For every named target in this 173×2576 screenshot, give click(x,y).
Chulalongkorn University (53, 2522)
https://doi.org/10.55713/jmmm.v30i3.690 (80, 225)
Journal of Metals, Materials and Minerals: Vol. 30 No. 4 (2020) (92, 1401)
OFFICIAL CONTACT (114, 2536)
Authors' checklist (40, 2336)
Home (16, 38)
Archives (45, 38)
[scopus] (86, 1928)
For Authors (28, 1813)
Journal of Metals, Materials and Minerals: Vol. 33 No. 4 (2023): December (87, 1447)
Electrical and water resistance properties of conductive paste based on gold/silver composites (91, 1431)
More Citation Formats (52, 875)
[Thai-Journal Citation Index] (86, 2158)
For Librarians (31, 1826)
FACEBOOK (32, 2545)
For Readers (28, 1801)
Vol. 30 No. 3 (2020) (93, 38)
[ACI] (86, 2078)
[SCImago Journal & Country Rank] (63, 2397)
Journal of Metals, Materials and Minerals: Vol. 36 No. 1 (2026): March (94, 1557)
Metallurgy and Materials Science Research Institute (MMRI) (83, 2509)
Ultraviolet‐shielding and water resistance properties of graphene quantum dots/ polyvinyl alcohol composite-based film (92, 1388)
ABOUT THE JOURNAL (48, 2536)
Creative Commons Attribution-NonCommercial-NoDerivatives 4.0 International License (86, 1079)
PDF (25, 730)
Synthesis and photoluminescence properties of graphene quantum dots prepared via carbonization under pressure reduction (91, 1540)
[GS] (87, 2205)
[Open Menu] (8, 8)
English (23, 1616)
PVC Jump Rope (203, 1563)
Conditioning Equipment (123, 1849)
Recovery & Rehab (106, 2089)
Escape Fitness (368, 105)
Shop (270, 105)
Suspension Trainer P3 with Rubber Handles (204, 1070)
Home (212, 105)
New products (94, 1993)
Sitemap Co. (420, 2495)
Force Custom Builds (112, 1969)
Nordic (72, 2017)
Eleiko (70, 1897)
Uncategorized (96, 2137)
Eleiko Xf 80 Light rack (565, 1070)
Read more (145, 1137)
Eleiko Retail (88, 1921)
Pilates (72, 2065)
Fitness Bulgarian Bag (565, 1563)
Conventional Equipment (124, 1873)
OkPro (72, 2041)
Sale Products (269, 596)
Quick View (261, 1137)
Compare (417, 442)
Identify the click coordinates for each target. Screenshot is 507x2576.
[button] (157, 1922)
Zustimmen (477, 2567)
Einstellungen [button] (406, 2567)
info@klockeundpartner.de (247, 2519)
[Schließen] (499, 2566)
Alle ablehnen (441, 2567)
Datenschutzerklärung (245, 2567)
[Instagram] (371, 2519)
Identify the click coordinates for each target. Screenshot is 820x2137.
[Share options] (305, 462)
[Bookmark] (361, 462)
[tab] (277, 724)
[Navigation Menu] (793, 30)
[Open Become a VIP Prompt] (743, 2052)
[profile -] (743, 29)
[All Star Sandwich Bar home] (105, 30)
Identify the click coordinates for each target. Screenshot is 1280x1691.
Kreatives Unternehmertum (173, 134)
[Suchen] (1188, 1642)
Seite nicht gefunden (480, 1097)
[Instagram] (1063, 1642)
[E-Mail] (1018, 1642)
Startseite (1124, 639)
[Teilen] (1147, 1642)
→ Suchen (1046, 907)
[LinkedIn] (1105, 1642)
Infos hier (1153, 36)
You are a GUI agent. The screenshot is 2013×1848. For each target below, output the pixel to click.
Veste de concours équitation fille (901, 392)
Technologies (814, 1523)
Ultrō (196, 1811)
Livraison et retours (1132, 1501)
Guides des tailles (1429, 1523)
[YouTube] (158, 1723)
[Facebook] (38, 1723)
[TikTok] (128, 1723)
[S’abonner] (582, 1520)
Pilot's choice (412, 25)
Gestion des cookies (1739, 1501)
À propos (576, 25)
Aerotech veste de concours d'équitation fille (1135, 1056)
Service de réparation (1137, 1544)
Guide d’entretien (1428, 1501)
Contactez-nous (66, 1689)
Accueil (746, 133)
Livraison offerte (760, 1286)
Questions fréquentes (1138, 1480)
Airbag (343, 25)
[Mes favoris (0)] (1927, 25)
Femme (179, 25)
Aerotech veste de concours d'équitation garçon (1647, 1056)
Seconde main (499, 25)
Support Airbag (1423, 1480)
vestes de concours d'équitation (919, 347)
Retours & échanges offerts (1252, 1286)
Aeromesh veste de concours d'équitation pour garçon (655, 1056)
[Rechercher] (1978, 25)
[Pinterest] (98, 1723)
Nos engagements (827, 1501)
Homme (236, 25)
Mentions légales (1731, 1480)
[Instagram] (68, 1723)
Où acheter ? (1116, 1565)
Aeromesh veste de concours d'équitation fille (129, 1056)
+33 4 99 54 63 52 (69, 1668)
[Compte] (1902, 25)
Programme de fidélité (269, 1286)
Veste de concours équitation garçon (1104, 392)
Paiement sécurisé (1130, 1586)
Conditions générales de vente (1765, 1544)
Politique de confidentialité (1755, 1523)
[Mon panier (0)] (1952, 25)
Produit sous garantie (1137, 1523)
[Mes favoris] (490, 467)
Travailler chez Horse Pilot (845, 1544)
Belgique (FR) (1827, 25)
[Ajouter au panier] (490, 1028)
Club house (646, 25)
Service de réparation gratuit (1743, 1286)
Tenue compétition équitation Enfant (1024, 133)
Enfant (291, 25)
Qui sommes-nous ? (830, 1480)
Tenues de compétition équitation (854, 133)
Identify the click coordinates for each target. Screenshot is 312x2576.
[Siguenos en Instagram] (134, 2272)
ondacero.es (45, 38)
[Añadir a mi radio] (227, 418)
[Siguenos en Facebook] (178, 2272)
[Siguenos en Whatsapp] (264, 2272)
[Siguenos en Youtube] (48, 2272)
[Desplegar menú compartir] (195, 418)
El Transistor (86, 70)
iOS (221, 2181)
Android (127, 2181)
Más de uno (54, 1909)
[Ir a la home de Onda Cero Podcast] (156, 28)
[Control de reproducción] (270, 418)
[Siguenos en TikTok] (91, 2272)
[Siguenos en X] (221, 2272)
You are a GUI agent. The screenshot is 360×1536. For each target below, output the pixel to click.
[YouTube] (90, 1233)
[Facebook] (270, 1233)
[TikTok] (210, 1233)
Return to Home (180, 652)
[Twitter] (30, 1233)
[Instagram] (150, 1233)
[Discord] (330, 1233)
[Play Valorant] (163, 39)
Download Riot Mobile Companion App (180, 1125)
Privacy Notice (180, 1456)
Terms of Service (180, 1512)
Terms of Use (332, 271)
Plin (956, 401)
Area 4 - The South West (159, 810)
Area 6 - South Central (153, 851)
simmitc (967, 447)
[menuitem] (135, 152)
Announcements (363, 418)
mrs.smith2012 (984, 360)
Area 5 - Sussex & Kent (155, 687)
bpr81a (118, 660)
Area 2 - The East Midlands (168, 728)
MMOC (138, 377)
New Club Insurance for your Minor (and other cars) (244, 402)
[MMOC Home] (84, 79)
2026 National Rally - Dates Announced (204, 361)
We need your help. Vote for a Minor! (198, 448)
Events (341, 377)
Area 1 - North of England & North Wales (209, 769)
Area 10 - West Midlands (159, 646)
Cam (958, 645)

§ §

* **Work task**
Preserving every character, copy the records above out again.

* **Reply to the exercise**
For every named target in this 173×2576 screenshot, give click(x,y).
Chulalongkorn University (53, 2522)
https://doi.org/10.55713/jmmm.v30i3.690 (80, 225)
Journal of Metals, Materials and Minerals: Vol. 30 No. 4 (2020) (92, 1401)
OFFICIAL CONTACT (114, 2536)
Authors' checklist (40, 2336)
Home (16, 38)
Archives (45, 38)
[scopus] (86, 1928)
For Authors (28, 1813)
Journal of Metals, Materials and Minerals: Vol. 33 No. 4 (2023): December (87, 1447)
Electrical and water resistance properties of conductive paste based on gold/silver composites (91, 1431)
More Citation Formats (52, 875)
[Thai-Journal Citation Index] (86, 2158)
For Librarians (31, 1826)
FACEBOOK (32, 2545)
For Readers (28, 1801)
Vol. 30 No. 3 (2020) (93, 38)
[ACI] (86, 2078)
[SCImago Journal & Country Rank] (63, 2397)
Journal of Metals, Materials and Minerals: Vol. 36 No. 1 (2026): March (94, 1557)
Metallurgy and Materials Science Research Institute (MMRI) (83, 2509)
Ultraviolet‐shielding and water resistance properties of graphene quantum dots/ polyvinyl alcohol composite-based film (92, 1388)
ABOUT THE JOURNAL (48, 2536)
Creative Commons Attribution-NonCommercial-NoDerivatives 4.0 International License (86, 1079)
PDF (25, 730)
Synthesis and photoluminescence properties of graphene quantum dots prepared via carbonization under pressure reduction (91, 1540)
[GS] (87, 2205)
[Open Menu] (8, 8)
English (23, 1616)
PVC Jump Rope (203, 1563)
Conditioning Equipment (123, 1849)
Recovery & Rehab (106, 2089)
Escape Fitness (368, 105)
Shop (270, 105)
Suspension Trainer P3 with Rubber Handles (204, 1070)
Home (212, 105)
New products (94, 1993)
Sitemap Co. (420, 2495)
Force Custom Builds (112, 1969)
Nordic (72, 2017)
Eleiko (70, 1897)
Uncategorized (96, 2137)
Eleiko Xf 80 Light rack (565, 1070)
Read more (145, 1137)
Eleiko Retail (88, 1921)
Pilates (72, 2065)
Fitness Bulgarian Bag (565, 1563)
Conventional Equipment (124, 1873)
OkPro (72, 2041)
Sale Products (269, 596)
Quick View (261, 1137)
Compare (417, 442)
Identify the click coordinates for each target. Screenshot is 507x2576.
[button] (157, 1922)
Zustimmen (477, 2567)
Einstellungen [button] (406, 2567)
info@klockeundpartner.de (247, 2519)
[Schließen] (499, 2566)
Alle ablehnen (441, 2567)
Datenschutzerklärung (245, 2567)
[Instagram] (371, 2519)
Identify the click coordinates for each target. Screenshot is 820x2137.
[Share options] (305, 462)
[Bookmark] (361, 462)
[tab] (277, 724)
[Navigation Menu] (793, 30)
[Open Become a VIP Prompt] (743, 2052)
[profile -] (743, 29)
[All Star Sandwich Bar home] (105, 30)
Identify the click coordinates for each target. Screenshot is 1280x1691.
Kreatives Unternehmertum (173, 134)
[Suchen] (1188, 1642)
Seite nicht gefunden (480, 1097)
[Instagram] (1063, 1642)
[E-Mail] (1018, 1642)
Startseite (1124, 639)
[Teilen] (1147, 1642)
→ Suchen (1046, 907)
[LinkedIn] (1105, 1642)
Infos hier (1153, 36)
You are a GUI agent. The screenshot is 2013×1848. For each target below, output the pixel to click.
Veste de concours équitation fille (901, 392)
Technologies (814, 1523)
Ultrō (196, 1811)
Livraison et retours (1132, 1501)
Guides des tailles (1429, 1523)
[YouTube] (158, 1723)
[Facebook] (38, 1723)
[TikTok] (128, 1723)
[S’abonner] (582, 1520)
Pilot's choice (412, 25)
Gestion des cookies (1739, 1501)
À propos (576, 25)
Aerotech veste de concours d'équitation fille (1135, 1056)
Service de réparation (1137, 1544)
Guide d’entretien (1428, 1501)
Contactez-nous (66, 1689)
Accueil (746, 133)
Livraison offerte (760, 1286)
Questions fréquentes (1138, 1480)
Airbag (343, 25)
[Mes favoris (0)] (1927, 25)
Femme (179, 25)
Aerotech veste de concours d'équitation garçon (1647, 1056)
Seconde main (499, 25)
Support Airbag (1423, 1480)
vestes de concours d'équitation (919, 347)
Retours & échanges offerts (1252, 1286)
Aeromesh veste de concours d'équitation pour garçon (655, 1056)
[Rechercher] (1978, 25)
[Pinterest] (98, 1723)
Nos engagements (827, 1501)
Homme (236, 25)
Mentions légales (1731, 1480)
[Instagram] (68, 1723)
Où acheter ? (1116, 1565)
Aeromesh veste de concours d'équitation fille (129, 1056)
+33 4 99 54 63 52 (69, 1668)
[Compte] (1902, 25)
Programme de fidélité (269, 1286)
Veste de concours équitation garçon (1104, 392)
Paiement sécurisé (1130, 1586)
Conditions générales de vente (1765, 1544)
Politique de confidentialité (1755, 1523)
[Mon panier (0)] (1952, 25)
Produit sous garantie (1137, 1523)
[Mes favoris] (490, 467)
Travailler chez Horse Pilot (845, 1544)
Belgique (FR) (1827, 25)
[Ajouter au panier] (490, 1028)
Club house (646, 25)
Service de réparation gratuit (1743, 1286)
Tenue compétition équitation Enfant (1024, 133)
Enfant (291, 25)
Qui sommes-nous ? (830, 1480)
Tenues de compétition équitation (854, 133)
Identify the click coordinates for each target. Screenshot is 312x2576.
[Siguenos en Instagram] (134, 2272)
ondacero.es (45, 38)
[Añadir a mi radio] (227, 418)
[Siguenos en Facebook] (178, 2272)
[Siguenos en Whatsapp] (264, 2272)
[Siguenos en Youtube] (48, 2272)
[Desplegar menú compartir] (195, 418)
El Transistor (86, 70)
iOS (221, 2181)
Android (127, 2181)
Más de uno (54, 1909)
[Ir a la home de Onda Cero Podcast] (156, 28)
[Control de reproducción] (270, 418)
[Siguenos en TikTok] (91, 2272)
[Siguenos en X] (221, 2272)
You are a GUI agent. The screenshot is 360×1536. For each target below, output the pixel to click.
[YouTube] (90, 1233)
[Facebook] (270, 1233)
[TikTok] (210, 1233)
Return to Home (180, 652)
[Twitter] (30, 1233)
[Instagram] (150, 1233)
[Discord] (330, 1233)
[Play Valorant] (163, 39)
Download Riot Mobile Companion App (180, 1125)
Privacy Notice (180, 1456)
Terms of Service (180, 1512)
Terms of Use (332, 271)
Plin (956, 401)
Area 4 - The South West (159, 810)
Area 6 - South Central (153, 851)
simmitc (967, 447)
[menuitem] (135, 152)
Announcements (363, 418)
mrs.smith2012 (984, 360)
Area 5 - Sussex & Kent (155, 687)
bpr81a (118, 660)
Area 2 - The East Midlands (168, 728)
MMOC (138, 377)
New Club Insurance for your Minor (and other cars) (244, 402)
[MMOC Home] (84, 79)
2026 National Rally - Dates Announced (204, 361)
We need your help. Vote for a Minor! (198, 448)
Events (341, 377)
Area 1 - North of England & North Wales (209, 769)
Area 10 - West Midlands (159, 646)
Cam (958, 645)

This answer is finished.